Excerto selecionado
··········

Saturday, September 29, 2007

Rosa... um rosa ensurdecedor.


Imaginem o som mais ensurdecedor e belo que já ouviram até hoje. Multipliquem-no, elevem-no ao quadrado, juntem-lhe imaginação, força, energia... e talvez consigam perceber minimamente o que senti ao sair da carrinha no lago Nakuru. Milhões, sim, aqueles números com sete ou mais dígitos, de flamingos, formando uma imensa mancha rosa. Apenas uns pelicanos intrusos e um búfalo descansando lá no meio. O resto, cor de rosa claro. Som penetrante. Ali não se escuta o silêncio. Não é possível fazê-lo. Mas ouve-se o silêncio dos carros, do trânsito, do stress de viver um dia a dia preocupado com o dinheiro que ganhamos e o que vamos comer na próxima refeição.
Deixo-me levar, porque não pode ser de outra maneira. Respiro fundo. Nem um micrograma de poluição material, sonora, paisagística. Desvanecem as más energias que podiam restar e invade-me a sensação de que tudo é possível. Se eles conseguem criar um mar cor de rosa... eu amanhã se quiser vou à lua.
Assante sana (muito obrigada) à mãe natureza.
I believe... I can.

They... Only after them, us.


O mesmo tom. Naquela imensidão de paisagem que não termina. A perder de vista. Não há um princípio e um fim na savana. Ou pelo menos, nós não o encontramos com o olhar. O sol que teima em descer mais uma vez. Que teima em encher-me os olhos de cores quentes e frias, misturadas num quadro do melhor dos artistas.
Dentro da carrinha. Hoje não podemos pisar o chão e sentir a vibração emanada por ele. Hoje ficamos dentro da carrinha, espreitando pelas janelas abertas e o tecto levantado, pois alguém maior, imponente, mas extremamente calmo, ocupa o seu lugar naquele pedaço de savana que é mais dele do que nosso. Nós somos ali os invasores. Temos de respeitar que aquele momento é nosso, sim, porque o estamos a viver, mas é mais dele porque por lá anda todos os dias.
Caladas, mudas... ouvem-se apenas suspiros e exclamações de beleza nos olhares. Não se explica. Sente-se. O cheiro, a temperatura, a humidade, as cores, as sombras.
Atravessam a estrada, como se não existíssemos. Continuam a caminhada diante do caminho para a noite de sono do sol. Quando se afastam também nós o decidimos fazer. Ao seu ritmo.

··········

Tarefas a realizar
a) Responda às perguntas seguintes com base no texto sobre o lago Nakuru.
(i) Além dos flamingos, que animais se veem no lago Nakuru?
(ii) Que expressão é apresentada com o sentido de "muito obrigada"?
(iii) Por onde se espreita de dentro da carrinha?
b) Escreva, por favor, a continuação do texto sobre o lago Nakuru, a partir do ponto em que termina.

Dados fornecidos
··········

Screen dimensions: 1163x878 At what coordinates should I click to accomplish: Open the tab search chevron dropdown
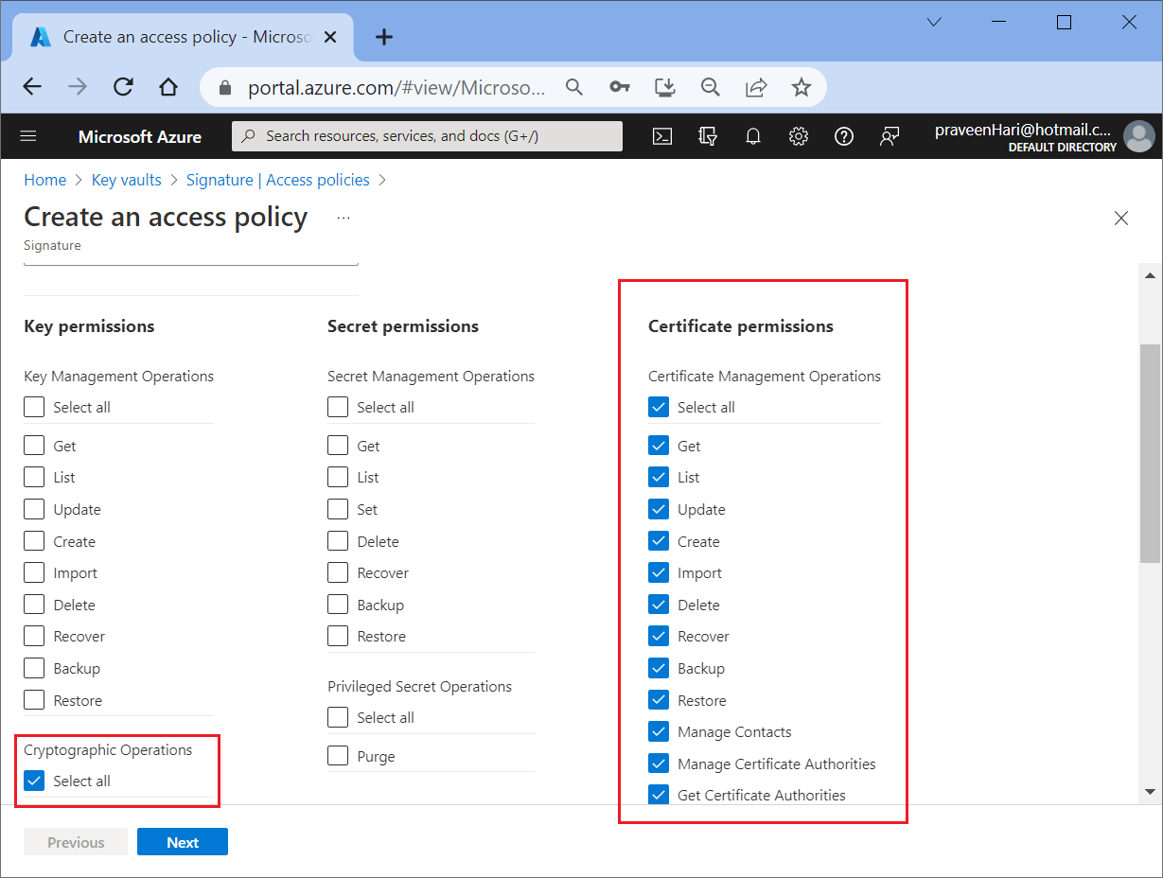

··········

Respostas por tarefa
a)
(i) Uns pelicanos e um búfalo.
(ii) Assante sana.
(iii) Pelas janelas abertas e pelo tecto levantado.

b)
Saua saua?...
E seguimos a nossa rota.
Feeling something I can't explain...

O abraço da terra.


Aqueles tons quentes, que se estendem em toda a dimensão da paisagem. Laranja forte e suave ao mesmo tempo. Vários tons de azul e violeta. O amarelo da savana (sim, para mim ela é amarela!). O sol descendo vertiginosamente (desce muito rápido, acelerado, como que fugindo de algo ou apenas querendo que a lua mostre todo o seu esplendor no meio do céu estrelado). Saímos do jipe para pisar o chão, a savana. Pisar o momento e agarrarmos-nos a ele, com força, para nunca o esquecer. Saltamos, corremos, tiramos fotografias. Cada uma, à sua maneira, absorve cada gotícula de O2 que por lá se respira. Não queremos sair. O búfalo, ao fundo, que nem repara na nossa presença. Não se esquece. É totalmente impossível. A terra, o que de melhor ela tem para nós, todos os dias, e a que não damos o valor suficiente até ter um momento assim. Abraçamos-nos e sorrimos como crianças. Até que ele, Kenyata, o nosso guia, nos chama. É hora de voltar.

"Use your arms to hold me tight"...
(earth's hug).

Thursday, September 27, 2007

O encanto do Quénia- Parte I (e não sei quantas partes terá!)

De volta. A realidade do dia-a-dia, do quotidiano, do stress de andar por cá à corrida, tratando de mil e uma coisas...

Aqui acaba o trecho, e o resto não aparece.